Before the Session
- Review today’s scripture text and the session activities to help better facilitate the discussion.
- Have the Bible Background Video ready to view.
- Print the four quotations (and accompany background in italics) from Corrie Ten Boom’s book The Hiding Place on separate pieces of paper.
- Encourage your group to listen to the Faithelement podcast ahead of the next session (Share the link via email or social media)
Context
Read aloud 2 Timothy 1:1-14 then play the Bible Background Video.
In today’s session, the group will share an experiential exercise where they may hear the scripture’s words in new strengthening ways.
Reflection
Tell the group:
The Hiding Place by Corrie Ten Boom recounts the author’s experiences during World War II. She and her family were devout Christian Dutch watchmakers, living in Poland, who hid Jews in their house for many months. The family was eventually arrested, and Corrie is the only one who survived the imprisonment at Ravensbruck, one of the most brutal concentration camps.
Invite volunteers to read the provided quotations from The Hiding Place:
- In this scene, Corrie’s father is being interrogated by the Gestapo because he is suspected of helping Jews:
“The Gestapo chief leaned forward. I’d like to send you home, old fellow,” he said. “I’ll take your word that you won’t cause any more trouble.”
I could not see father’s face, only the erect carriage of his shoulders and the halo of white hair above them. But I heard his answer.
- “If I go home today,” he said evenly and clearly, “tomorrow I will open my door again to any man in need who knocks.”
― Corrie ten Boom, The Hiding Place -
This quotation is from the part of the story where Corrie recounts her experiences in the barracks at the concentration camp where she had managed to smuggle in a Bible:
“At last either Betsie or I would open the Bible. Because only the Hollanders could understand the Dutch text, we would translate aloud in German. And then we would hear the life-giving words passed back along the aisles in French, Polish, Russian, Czech, back into Dutch. They were little previews of heaven, these evenings beneath the lightbulb.”

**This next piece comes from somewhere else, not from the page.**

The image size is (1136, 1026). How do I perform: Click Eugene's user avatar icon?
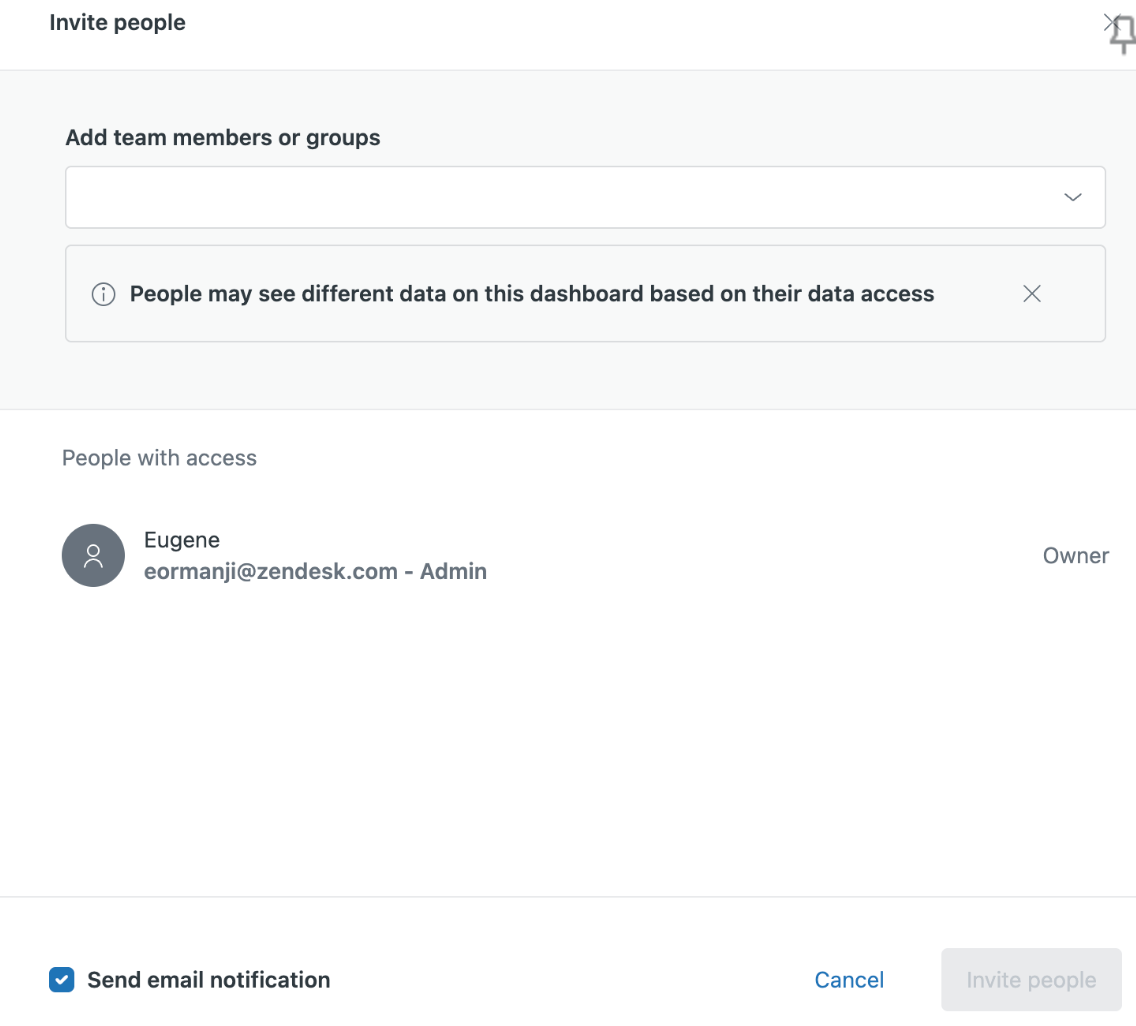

― Corrie ten Boom, The Hiding Place -
This quotation is a comment Corrie makes after reading the Bible in the concentration camp where many atrocities took place:
“I had believed the Bible always, but reading it now had nothing to do with belief. It was simply a description of the way things were–of hell and heaven, of how men act and how God acts.”
― Corrie ten Boom, The Hiding Place -
The following is Corrie’s response to a Gestapo Lieutenant’s inquiry about the Bible’s contents:
“It says,” I began slowly, “that a Light has come into this world, so that we need no longer walk in the dark. Is there darkness in your life, Lieutenant?”
― Corrie ten Boom, The Hiding Place
Darken the meeting area and have everyone who is able sit on the floor together in the middle, then read the following scenario for people to imagine as if it were happening to them: (taken from ABC News article by James Gordon Meek, Megan Christie, Brian Epstein and Brian Ross “Kayla Mueller in Captivity: Courage, Selflessness as She Defended Christian Faith to ISIS Executioner ‘Jihadi John’” – August 25, 2016)
As Mueller’s fellow female hostages described it for “20/20,” ISIS held the four women in a 12-foot-by-12-foot room of brick whitewashed walls, in what the FBI later called the “pipeline desert prison,” with a blacked-out window, a single lightbulb hanging from the ceiling and mattresses and blankets on the floor. They could only tell day from night through a ventilation fan near the ceiling.
“There was a little bit of light coming by this small vent, but that was it,” Chavez said.
“It was cold, dirty. We didn’t have that much to eat,” Saide recalled. “They gave us black dresses and hijab, so to cover our heads and faces.”
The women passed their time swapping stories of their families, their boyfriends and describing their respective homelands. They also whiled away the hours drawing, reading the Quran, writing and planning escapes that were all but impossible. Mueller sometimes cracked them up doing impressions of guards, including one brute they called “Edges.”
And always in the background were ISIS nasheeds — chanting songs of martyrdom and death — blaring on speakers.
“They played on and on and on,” Chavez said.
The relentless nasheeds underscored the real violence of the hostage takers, which the world would see later on Aug. 19, 2014, with the first beheading on video by ISIS of an American captive, journalist James Foley.
After a one-minute silent pause, invite the group to listen to the [scripture text](2 Timothy 1:1-14) as it is twice read slowly.
Invite volunteers to share their insights on the things that come to their minds when they hear these words.